WHAT TO DO: Would you restate all the entries exactly, leaving nothing out?

Stored data:
= Beginning of Section =

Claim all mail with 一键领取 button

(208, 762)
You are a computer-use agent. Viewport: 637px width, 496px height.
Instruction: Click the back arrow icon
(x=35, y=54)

= End of Section =

RESPONSE TO THIS EXERCISE:
Claim all mail with 一键领取 button

(208, 762)
You are a computer-use agent. Viewport: 637px width, 496px height.
Instruction: Click the back arrow icon
(x=35, y=54)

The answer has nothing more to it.